Josephine A. Manfredi, 99, formerly of Chadds Ford, died peacefully on June 2, at Bear Mountain in East Longmeadow, Mass. Born in Laurel, Del. on Dec. 7, 1921, she was the daughter of the late Cecil and Eleonore (Bie) Benson.

Josephine A. Manfredi

Josephine (Jo) graduated with a bachelor’s degree in mathematics from Chestnut Hill College in Philadelphia at the age of 20, after having received a full scholarship at 16. After graduation, she was recruited to be one of the programmers for the Electronic Numerical Integrator and Computer (ENIAC) – the first all-electronic digital computer. She turned down the opportunity, however, to remain at her job with Provident Mutual Insurance Company. This allowed her to spend time with her church and at the New Jersey shore, two places that brought her lifelong happiness. She went on to work in finance positions for the Johns Manville Company and The Franklin Mint.

Jo met her husband, Tom, while taking ballroom dancing lessons, a spur-of-the-moment decision made when her vacation plans were unceremoniously canceled by her employer. They married in 1958 and lived with Tom’s family in South Philadelphia until they could afford a house in the country.

In 1961, they moved to Chadds Ford, with their daughter Carol, and Tom’s brother Joe. There they cultivated a life full of hobbies, vegetable gardens, fruit trees, dogs, music, and friends. Jo was a congregant and choir member of Elam United Methodist Church in Glen Mills, for over 40 years. Tom and Jo, both city kids, reveled in the suburban life but had an urban upbringing that enriched their lives and the lives of those around them.

In 2004 they moved to The American Inn in Southwick, Mass. to be closer to Carol and their grandchildren. After Tom’s passing in 2006, Jo lived independently at the Inn for another 13 years. She created a fulfilling life for herself there, enjoying the company of friends, as well as many of the on-site activities.

Jo embraced technology after retirement. The ability to connect with the world through the internet fed her curiosity and love of learning. She became a formidable Words-With-Friends opponent in her 90s, and at 98, taught herself to text on a flip phone. This, and her Kindle, became her lifeline when her hearing began to fail.

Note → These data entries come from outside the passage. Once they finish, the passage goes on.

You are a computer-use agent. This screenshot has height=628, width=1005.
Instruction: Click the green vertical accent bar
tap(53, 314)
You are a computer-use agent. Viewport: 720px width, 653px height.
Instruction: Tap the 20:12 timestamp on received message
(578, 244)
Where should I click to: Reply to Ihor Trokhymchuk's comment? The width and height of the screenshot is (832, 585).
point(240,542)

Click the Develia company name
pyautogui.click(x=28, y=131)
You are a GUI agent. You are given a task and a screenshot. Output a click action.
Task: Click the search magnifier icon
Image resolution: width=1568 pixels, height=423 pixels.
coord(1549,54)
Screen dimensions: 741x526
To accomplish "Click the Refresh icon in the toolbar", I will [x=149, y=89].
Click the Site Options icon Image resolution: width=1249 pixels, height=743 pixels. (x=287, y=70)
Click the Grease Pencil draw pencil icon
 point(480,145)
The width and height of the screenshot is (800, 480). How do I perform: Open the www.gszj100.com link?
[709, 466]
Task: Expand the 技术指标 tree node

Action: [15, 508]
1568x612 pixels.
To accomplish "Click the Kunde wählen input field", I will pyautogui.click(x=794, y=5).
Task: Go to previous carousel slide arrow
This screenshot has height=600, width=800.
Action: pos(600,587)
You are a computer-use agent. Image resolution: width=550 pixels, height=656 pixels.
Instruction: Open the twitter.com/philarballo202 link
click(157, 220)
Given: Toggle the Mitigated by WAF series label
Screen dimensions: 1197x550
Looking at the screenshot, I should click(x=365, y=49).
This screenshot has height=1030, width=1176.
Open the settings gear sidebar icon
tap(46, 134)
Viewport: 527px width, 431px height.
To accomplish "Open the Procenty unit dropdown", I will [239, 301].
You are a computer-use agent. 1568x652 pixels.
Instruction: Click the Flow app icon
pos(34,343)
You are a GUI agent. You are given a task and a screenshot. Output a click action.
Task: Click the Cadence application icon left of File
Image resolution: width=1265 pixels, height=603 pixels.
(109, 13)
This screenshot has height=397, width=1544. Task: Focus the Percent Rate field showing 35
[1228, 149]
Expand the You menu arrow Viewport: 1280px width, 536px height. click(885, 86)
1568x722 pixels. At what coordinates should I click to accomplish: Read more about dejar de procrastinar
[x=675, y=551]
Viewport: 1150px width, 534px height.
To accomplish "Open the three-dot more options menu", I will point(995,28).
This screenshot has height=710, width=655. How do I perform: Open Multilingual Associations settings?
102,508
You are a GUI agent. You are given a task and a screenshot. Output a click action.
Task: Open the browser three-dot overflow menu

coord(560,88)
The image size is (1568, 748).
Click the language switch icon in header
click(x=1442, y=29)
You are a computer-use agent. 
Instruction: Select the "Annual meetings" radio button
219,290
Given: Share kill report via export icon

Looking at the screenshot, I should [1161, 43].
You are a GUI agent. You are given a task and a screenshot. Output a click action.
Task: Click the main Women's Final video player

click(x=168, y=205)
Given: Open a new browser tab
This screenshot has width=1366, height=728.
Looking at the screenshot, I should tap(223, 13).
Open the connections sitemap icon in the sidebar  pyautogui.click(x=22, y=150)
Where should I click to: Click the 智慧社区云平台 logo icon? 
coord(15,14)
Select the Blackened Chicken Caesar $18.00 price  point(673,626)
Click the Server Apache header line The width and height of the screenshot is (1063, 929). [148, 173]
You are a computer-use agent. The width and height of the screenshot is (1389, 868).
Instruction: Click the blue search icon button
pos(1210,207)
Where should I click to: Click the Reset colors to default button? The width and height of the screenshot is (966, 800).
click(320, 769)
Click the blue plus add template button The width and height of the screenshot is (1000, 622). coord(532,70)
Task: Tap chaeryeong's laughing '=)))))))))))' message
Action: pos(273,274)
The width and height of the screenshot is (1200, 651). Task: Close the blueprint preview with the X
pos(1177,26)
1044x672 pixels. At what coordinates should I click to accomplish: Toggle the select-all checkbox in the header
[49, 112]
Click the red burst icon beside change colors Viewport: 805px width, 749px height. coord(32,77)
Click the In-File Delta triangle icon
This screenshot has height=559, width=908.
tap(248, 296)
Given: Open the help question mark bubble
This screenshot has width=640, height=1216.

While she found comfort in the precision of numbers, Jo savored the ambiguous and subjective nature of the arts. She enjoyed listening to music – classical, opera, choral, the popular music of her era, and of course, her daughter’s and granddaughters’ musical performances. She sang in church choirs most of her life and was a proud alto (but could begrudgingly tackle a soprano part if she had to). She enjoyed reading poetry, historical fiction, and anything written by Jodi Picoult. But most of all, Jo cherished her extensive art collection which included original works by accomplished family members, as well as several local Brandywine Valley artists. She was a proud docent of her “gallery” and was always happy to give tours.

Josephine was predeceased by her husband Tom, brother-in-law Joseph Manfredi, and her parents. Her younger sister, Eleanore (Benson) Carver of Damariscotta, Maine, predeceased her by only several weeks. To cherish her memory, Josephine leaves her daughter, Carol Spelman of Longmeadow, Mass., and Carol’s partner Howard Strickler; her granddaughters, Grace and Julia Spelman; Grace and Julia’s father and stepmother, Stephen Spelman and Elizabeth Dineen; her niece Alison Carver, her nephew Davis Carver and his wife Carla, and her nephew Louis Manfredi and his wife Joanne Carroll. She also leaves behind the Brandywine Crest neighborhood “kids”, many of whom stayed lovingly connected with her until she died.

A celebration of Josephine’s life will be held with her family later this year.